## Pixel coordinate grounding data
__________

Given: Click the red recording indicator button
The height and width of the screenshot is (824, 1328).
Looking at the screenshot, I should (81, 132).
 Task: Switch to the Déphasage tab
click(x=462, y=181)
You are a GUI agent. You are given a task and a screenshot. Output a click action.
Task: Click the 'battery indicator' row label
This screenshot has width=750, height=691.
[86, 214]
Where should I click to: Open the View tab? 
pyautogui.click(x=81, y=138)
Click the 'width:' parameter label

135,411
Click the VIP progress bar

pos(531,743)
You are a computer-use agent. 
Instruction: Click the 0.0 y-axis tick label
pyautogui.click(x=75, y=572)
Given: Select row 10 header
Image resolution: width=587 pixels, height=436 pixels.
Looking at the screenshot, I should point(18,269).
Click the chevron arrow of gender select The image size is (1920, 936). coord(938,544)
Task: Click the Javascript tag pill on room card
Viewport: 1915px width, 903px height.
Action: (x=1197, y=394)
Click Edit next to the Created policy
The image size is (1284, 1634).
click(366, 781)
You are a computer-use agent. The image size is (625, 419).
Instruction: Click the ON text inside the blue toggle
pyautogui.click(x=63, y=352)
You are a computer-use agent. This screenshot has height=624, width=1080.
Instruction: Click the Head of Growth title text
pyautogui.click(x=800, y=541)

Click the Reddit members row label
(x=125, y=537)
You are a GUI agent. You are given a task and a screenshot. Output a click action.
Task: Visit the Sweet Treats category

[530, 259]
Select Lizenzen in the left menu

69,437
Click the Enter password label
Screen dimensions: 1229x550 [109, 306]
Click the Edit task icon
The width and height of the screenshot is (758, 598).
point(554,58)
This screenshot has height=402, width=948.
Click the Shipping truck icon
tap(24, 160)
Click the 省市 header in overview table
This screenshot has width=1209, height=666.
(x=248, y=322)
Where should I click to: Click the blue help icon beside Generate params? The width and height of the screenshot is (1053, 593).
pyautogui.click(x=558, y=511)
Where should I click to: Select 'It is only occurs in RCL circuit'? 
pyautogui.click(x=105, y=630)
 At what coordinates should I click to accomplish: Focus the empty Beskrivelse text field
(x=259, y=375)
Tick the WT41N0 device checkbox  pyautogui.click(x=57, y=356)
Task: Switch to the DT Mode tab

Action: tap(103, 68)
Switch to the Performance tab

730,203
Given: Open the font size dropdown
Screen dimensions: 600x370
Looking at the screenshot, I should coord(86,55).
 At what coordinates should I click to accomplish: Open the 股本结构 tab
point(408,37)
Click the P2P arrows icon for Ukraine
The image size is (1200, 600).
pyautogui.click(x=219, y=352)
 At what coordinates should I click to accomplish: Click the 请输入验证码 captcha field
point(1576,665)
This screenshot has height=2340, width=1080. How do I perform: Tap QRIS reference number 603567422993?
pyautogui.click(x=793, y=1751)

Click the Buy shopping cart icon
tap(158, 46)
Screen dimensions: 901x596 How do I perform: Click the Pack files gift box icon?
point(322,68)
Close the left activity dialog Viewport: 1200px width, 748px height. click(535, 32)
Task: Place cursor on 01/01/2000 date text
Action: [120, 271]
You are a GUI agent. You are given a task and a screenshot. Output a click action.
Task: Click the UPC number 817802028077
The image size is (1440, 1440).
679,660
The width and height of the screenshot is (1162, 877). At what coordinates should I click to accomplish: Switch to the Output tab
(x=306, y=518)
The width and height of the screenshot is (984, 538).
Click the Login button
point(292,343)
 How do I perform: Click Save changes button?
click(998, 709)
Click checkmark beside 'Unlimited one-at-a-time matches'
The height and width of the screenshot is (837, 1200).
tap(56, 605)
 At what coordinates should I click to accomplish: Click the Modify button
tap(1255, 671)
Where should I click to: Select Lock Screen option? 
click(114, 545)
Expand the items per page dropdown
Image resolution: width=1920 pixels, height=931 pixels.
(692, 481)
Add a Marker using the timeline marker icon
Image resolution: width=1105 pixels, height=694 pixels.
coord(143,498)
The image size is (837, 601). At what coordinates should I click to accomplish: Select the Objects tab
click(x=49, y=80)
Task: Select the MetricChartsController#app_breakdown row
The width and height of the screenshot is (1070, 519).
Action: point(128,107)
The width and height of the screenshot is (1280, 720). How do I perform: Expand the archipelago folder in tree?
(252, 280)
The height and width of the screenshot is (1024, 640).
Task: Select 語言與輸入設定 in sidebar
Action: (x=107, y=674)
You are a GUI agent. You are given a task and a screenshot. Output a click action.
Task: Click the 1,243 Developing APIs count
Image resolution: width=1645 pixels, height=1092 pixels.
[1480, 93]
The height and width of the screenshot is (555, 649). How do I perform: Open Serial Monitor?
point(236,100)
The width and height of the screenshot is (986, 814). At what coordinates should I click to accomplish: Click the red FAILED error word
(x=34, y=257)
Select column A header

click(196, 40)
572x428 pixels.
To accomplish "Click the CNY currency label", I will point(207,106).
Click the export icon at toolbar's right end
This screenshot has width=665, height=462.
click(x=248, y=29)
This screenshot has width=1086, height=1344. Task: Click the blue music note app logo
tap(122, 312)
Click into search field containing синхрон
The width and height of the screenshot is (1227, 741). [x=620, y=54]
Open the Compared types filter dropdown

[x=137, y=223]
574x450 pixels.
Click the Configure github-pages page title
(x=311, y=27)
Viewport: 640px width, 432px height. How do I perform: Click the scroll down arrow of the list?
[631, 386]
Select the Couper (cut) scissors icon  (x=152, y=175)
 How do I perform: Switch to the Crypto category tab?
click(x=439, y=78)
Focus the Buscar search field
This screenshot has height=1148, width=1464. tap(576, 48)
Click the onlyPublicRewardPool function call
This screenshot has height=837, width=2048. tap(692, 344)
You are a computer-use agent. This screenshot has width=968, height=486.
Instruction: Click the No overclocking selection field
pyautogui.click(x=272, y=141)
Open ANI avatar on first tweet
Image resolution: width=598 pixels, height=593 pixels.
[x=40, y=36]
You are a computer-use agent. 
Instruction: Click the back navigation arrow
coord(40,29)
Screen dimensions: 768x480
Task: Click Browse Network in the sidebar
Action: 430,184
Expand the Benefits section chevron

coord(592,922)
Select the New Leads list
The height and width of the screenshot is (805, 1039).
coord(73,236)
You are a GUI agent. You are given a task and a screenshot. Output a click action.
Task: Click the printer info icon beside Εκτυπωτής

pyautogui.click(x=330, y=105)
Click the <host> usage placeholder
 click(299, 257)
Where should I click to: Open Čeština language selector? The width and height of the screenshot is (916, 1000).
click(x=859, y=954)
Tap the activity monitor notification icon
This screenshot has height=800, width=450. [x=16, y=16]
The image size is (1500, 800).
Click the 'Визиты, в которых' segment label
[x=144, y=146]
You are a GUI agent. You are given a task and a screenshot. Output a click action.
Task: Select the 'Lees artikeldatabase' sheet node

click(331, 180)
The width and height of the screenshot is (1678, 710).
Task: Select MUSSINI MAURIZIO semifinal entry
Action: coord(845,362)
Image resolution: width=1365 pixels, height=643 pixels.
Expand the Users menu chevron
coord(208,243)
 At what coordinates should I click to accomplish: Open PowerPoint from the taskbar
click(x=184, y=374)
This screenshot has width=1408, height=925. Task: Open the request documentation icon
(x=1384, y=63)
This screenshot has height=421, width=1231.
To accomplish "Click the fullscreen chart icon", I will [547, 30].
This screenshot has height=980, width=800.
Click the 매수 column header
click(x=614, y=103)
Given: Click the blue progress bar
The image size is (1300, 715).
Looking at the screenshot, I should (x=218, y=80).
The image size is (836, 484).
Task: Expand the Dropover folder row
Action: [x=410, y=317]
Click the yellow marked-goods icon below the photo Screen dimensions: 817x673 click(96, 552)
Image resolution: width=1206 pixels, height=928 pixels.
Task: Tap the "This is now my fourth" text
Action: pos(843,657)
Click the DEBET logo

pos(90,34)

__________

## What the task requires
Lines above that include the string "computer" need to be copied.

## Reply to the exercise
You are a computer-use agent. 
You are a computer-use agent. The image size is (625, 419).
You are a computer-use agent. This screenshot has height=624, width=1080.
You are a computer-use agent. This screenshot has width=968, height=486.
You are a computer-use agent. 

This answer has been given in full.